Michel Vivant, professeur à l’université de Montpellier, expert auprès des autorités nationales et européennes, rappela que le droit d’auteur naît avec la simple création d’une œuvre reconnue comme originale. Quels sont les droits d’auteur sur une image ? Le droit moral, c’est-à-dire le droit au respect du nom et de l’œuvre, et les droits patrimoniaux, au nombre de deux : le droit de reproduction (qui autorise la fixation matérielle de l’œuvre sur quelque support que ce soit), et le droit de représentation (qui autorise toute communication de l’œuvre au public : projection de films, expositions, télédiffusion, écran d’ordinateur…). Deux des exceptions prévues au droit de reproduction sont le droit de citation et la copie privée à l’usage personnel du copiste.
La gestion des images
En ce qui concerne la gestion juridique des images, Michel Vivant décompte quatre points à prendre en compte : le droit à l’image, la protection de la vie privée, l’image des biens, la liberté d’information. Propos repris et illustrés par Édith Dubreuil, vice-présidente au tribunal de grande instance de Paris (Chambre de la presse), qui, tout au long d’un exposé clair et ponctué d’exemples concrets, présenta l’utilisation et l’évolution de la jurisprudence. Comme aucun texte de loi ne reconnaît le droit à l’image, les juridictions usent d’articles plus ou moins adaptés tirés du Code civil (art. 9, 544 et 1382 1) ou du nouveau Code pénal (art. 226-1 2).
Le droit à l’image – à distinguer du droit au respect de la vie privée – est le droit que toute personne a sur son image, une image qui ne peut être reproduite sans consentement sur un support non choisi, ni republiée sans autorisation ; une image qui par conséquent peut être objet de contrôle, de vérification, de contentieux, d’envoi devant les tribunaux. Mais face au droit à l’image, existe une tolérance : la liberté d’information.
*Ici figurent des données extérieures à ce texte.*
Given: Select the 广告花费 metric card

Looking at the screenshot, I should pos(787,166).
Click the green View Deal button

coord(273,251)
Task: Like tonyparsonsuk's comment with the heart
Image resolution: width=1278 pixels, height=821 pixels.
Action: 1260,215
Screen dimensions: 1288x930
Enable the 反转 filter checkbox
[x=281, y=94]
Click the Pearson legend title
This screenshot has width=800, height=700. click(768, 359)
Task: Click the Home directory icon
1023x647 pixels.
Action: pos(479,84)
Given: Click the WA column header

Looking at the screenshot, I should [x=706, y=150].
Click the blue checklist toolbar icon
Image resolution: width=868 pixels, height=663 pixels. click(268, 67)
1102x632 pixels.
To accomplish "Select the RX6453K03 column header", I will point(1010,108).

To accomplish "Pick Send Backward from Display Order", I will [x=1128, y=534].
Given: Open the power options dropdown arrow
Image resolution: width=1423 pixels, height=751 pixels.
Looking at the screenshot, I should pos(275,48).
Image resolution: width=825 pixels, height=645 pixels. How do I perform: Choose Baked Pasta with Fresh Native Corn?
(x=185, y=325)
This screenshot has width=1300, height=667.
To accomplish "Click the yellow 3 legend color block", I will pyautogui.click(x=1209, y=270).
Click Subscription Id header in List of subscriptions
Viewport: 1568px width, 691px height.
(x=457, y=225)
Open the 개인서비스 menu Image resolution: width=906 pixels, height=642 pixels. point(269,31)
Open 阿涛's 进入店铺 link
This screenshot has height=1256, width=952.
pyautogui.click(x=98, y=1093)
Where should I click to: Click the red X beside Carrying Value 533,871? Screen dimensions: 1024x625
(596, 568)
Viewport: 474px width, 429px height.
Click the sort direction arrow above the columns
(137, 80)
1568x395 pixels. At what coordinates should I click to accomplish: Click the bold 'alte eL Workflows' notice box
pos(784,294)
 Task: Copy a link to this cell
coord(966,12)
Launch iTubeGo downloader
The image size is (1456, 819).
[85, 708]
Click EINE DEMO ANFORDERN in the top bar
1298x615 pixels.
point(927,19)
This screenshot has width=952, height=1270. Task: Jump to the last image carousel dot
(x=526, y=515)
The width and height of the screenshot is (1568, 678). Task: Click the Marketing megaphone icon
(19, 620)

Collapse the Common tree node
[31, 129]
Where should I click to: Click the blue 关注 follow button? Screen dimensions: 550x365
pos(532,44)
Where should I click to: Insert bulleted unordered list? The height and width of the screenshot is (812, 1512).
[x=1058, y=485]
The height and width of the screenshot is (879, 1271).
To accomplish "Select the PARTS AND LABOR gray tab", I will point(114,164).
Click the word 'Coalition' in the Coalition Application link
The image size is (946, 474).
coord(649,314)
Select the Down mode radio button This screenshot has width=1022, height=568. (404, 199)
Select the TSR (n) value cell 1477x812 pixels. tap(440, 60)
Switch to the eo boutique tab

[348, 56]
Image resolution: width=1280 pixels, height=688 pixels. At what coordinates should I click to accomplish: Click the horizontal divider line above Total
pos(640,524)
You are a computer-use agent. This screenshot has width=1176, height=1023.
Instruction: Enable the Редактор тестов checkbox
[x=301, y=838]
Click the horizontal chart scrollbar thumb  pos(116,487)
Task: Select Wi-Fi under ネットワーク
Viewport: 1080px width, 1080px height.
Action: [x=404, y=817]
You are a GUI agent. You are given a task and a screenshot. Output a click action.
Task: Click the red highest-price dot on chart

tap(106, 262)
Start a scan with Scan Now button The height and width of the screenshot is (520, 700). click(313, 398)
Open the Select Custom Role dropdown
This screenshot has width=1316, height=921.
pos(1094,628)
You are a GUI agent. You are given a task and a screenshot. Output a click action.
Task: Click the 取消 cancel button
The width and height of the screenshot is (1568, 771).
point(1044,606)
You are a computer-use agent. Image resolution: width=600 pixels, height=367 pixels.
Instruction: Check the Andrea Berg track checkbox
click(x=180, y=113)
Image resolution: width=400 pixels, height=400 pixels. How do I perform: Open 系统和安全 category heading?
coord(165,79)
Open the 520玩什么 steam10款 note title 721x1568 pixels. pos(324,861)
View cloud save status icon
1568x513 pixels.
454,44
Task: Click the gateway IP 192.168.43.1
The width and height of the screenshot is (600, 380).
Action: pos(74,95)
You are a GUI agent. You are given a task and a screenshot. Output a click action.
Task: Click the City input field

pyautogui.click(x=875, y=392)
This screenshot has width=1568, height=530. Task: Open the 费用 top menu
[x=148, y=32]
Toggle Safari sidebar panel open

Dès lors qu’une image vient illustrer de manière pertinente un fait d’actualité ou un événement historique, elle est considérée comme devant entrer dans le champ d’application de la liberté d’expression, la limite étant la notion d’atteinte à la dignité de la personne humaine. 3
Un autre droit à l’image, le droit à l’image des biens, peut être revendiqué par tout propriétaire. Ce dernier détient tous les droits attachés à ce qu’il possède, donc le droit de reproduction. Il peut s’opposer à la prise d’images de ce bien s’il y a exploitation commerciale qui lui causerait un préjudice en raison du bénéfice résultant de ladite exploitation (images, cartes postales, reproductions de photos sur des objets divers, tee-shirts, briquets…). Le droit à l’image ne peut pas s’exercer s’il s’agit par exemple d’un dessin à visée pédagogique. De même, quand il s’agit d’œuvre architecturale, il est nécessaire d’analyser la manière dont elle est appréhendée – si elle est le sujet central de l’image ou seulement un élément secondaire –, et le type d’exploitation – commerciale ou informative – en cause.
Le contrat
Concrètement, comment se prémunir ? Caroline Bironne, avocate à la Cour, recommanda fortement l’établissement d’un contrat. De la commande de photographies à la cession des droits, à sa rémunération, sa durée et son étendue, il doit être le plus précis possible. 4
En fin de journée, Michel Vivant aborda la Directive du 22 mai 2001 sur l’harmonisation de certains aspects du droit d’auteur et des droits voisins dans la société de l’information 5. Ayant pour objectif d’instaurer un marché unique, elle adapte et complète le cadre juridique actuel, notamment en ce qui concerne les nouveaux produits et services proposés en ligne ou sur des supports tels que cédéroms, CD ou vidéodisques. Elle contient une longue liste d’exceptions et limitations au droit de reproduction et de représentation. Les États de l’Union européenne sont tenus de s’aligner sur cette directive d’ici le 22 décembre 2002.
Le grand nombre de questions posées par un public visiblement préoccupé a bien montré le besoin d’information des professionnels dans un domaine difficile à aborder, mais auquel il faudra de plus en plus prêter une grande attention.